Agent Frameworks

MemFlow: Intent-Driven Memory Orchestration for Small Language Model Agents

Training-free memory orchestration nearly doubles accuracy on long-horizon benchmarks

Deep Dive

Modern language agents need to handle long, multi-turn conversations, but small language models (SLMs) struggle with context overflow, noisy retrieval, and unreliable reasoning loops. A team of researchers from NJIT (Jiayi Chen, Yingcong Li, Guiling Wang) argues that SLM memory failures are often caused by mismatched memory operations—different query types need different retrieval strategies, evidence transformations, and context budgets that SLMs cannot self-orchestrate.
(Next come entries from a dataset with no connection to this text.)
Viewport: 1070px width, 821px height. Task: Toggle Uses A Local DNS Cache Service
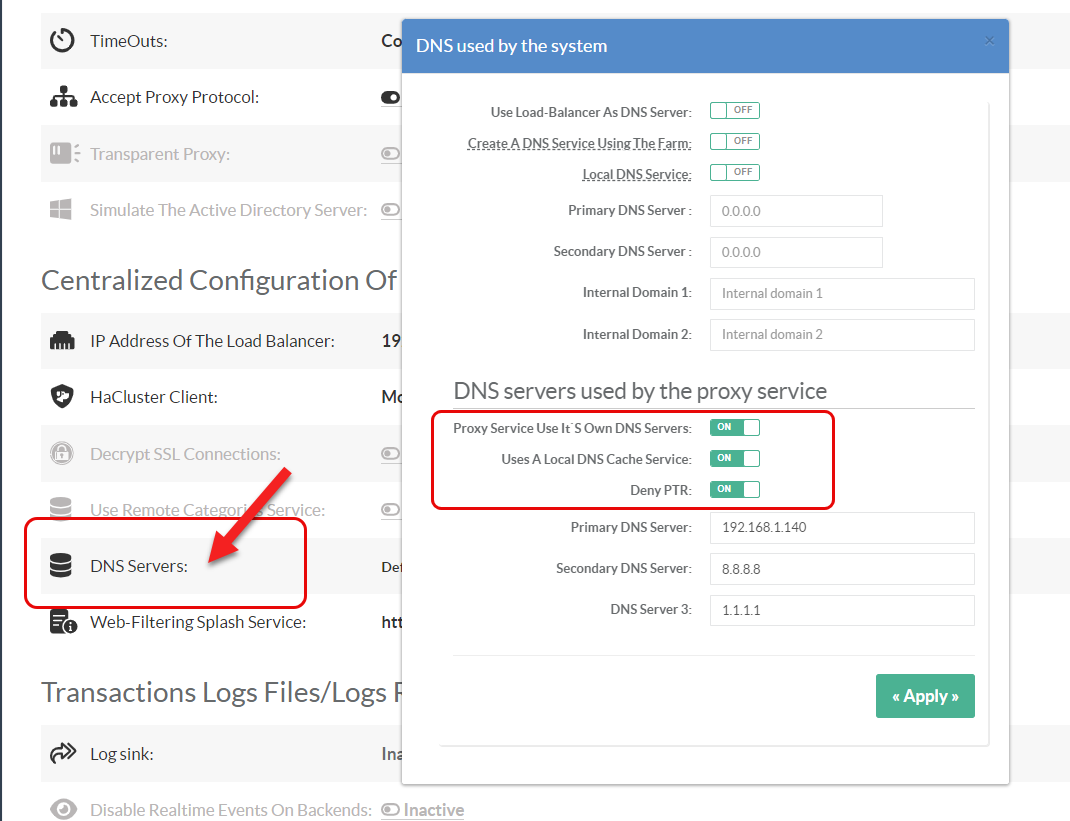(734, 459)
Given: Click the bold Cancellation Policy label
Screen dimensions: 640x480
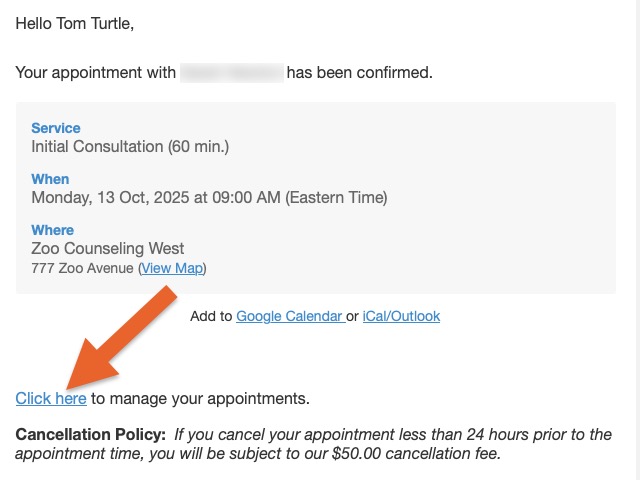Looking at the screenshot, I should click(x=91, y=434).
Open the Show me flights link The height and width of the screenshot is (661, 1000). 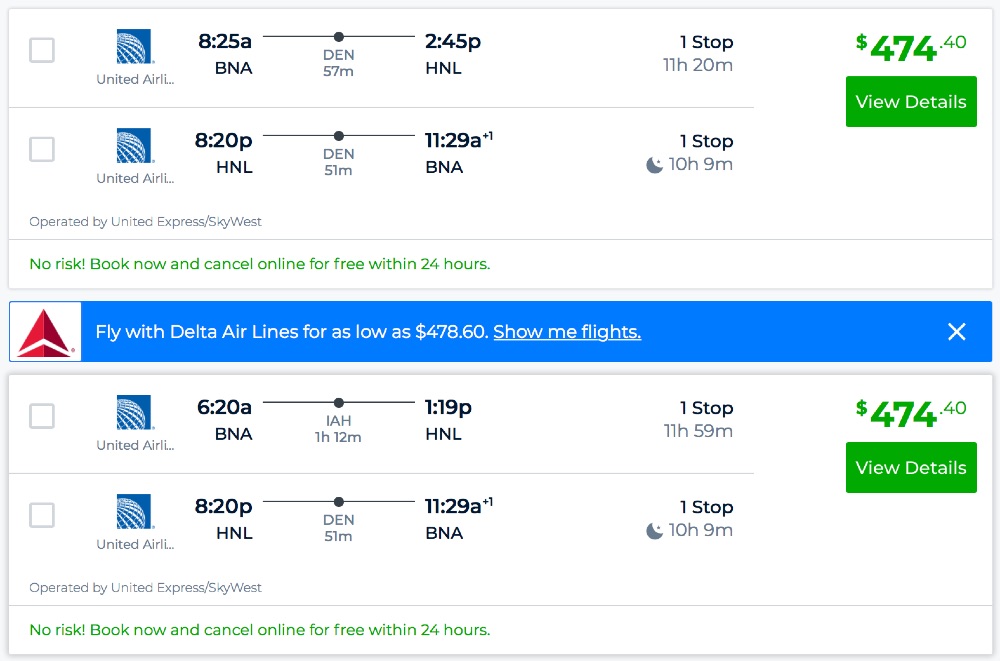(567, 332)
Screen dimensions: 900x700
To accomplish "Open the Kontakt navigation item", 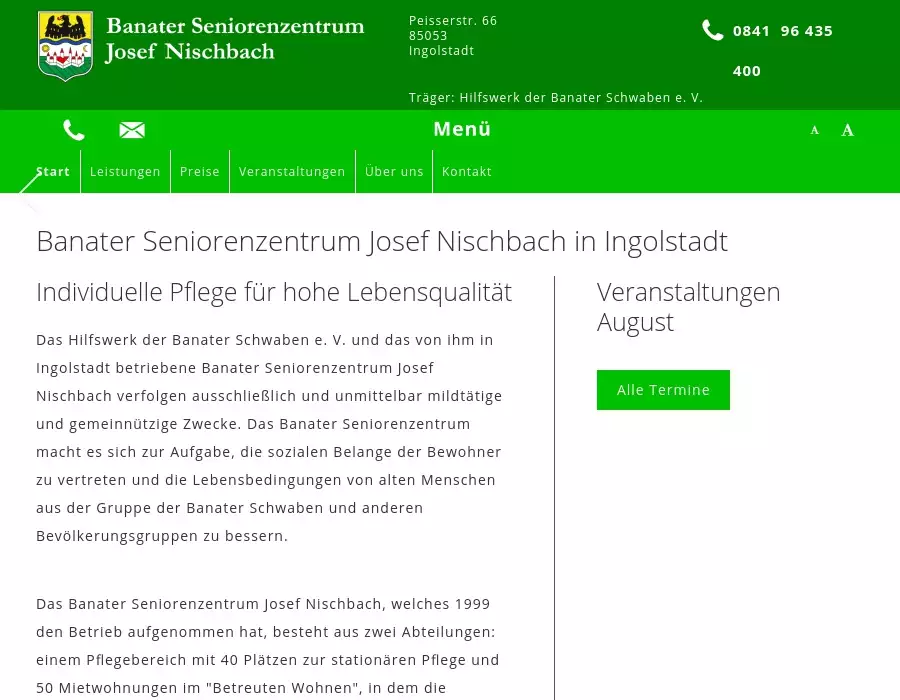I will (x=467, y=171).
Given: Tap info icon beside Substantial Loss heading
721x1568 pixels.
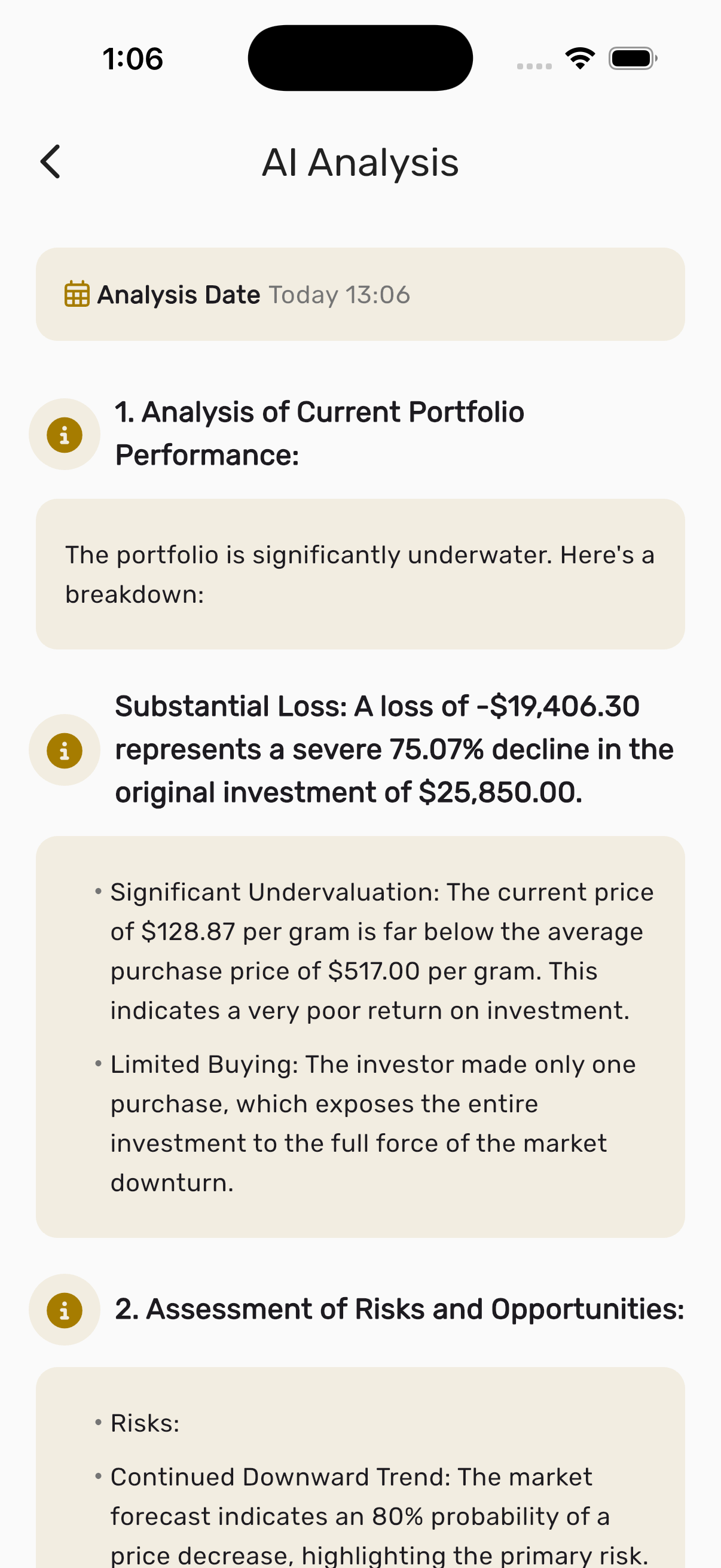Looking at the screenshot, I should pos(65,750).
Enter MemFlow, a training-free memory orchestration framework that avoids open-ended reasoning by externalizing memory planning. At its core, a Router Agent classifies each query by intent and dispatches it to the Memory Agent, which executes one of three specialized tiers: Profile Lookup (for quick fact checks), Targeted Retrieval (for specific evidence), or Deep Reasoning (for complex multi-step questions). A dynamic, tier-aware token budget compiles the evidence, then an Answer Agent generates a response. A Validator Agent optionally retries with a heavier tier if the answer lacks support.

Evaluated on a frozen Qwen3-1.7B backbone across three long-horizon memory benchmarks—LongMemEval, LoCoMo, and LongBench—MemFlow achieved nearly 2x accuracy improvement over standard full-context SLM baselines. The route-then-compile design eliminates tool-selection hallucination and keeps the context compact, making limited-capacity models far more effective in resource-constrained environments like edge devices or real-time assistants.

Key Points
  • MemFlow uses a Router Agent to classify query intent and dispatch to one of three specialized memory tiers (Profile Lookup, Targeted Retrieval, Deep Reasoning).
  • Training-free framework runs on a frozen Qwen3-1.7B backbone and improves accuracy by nearly 2x on LongMemEval, LoCoMo, and LongBench.
  • A Validator Agent enables retries with heavier memory tiers if the generated response lacks evidence support.

Why It Matters

Makes small language models viable for long-horizon agents in edge devices and cost-sensitive deployments.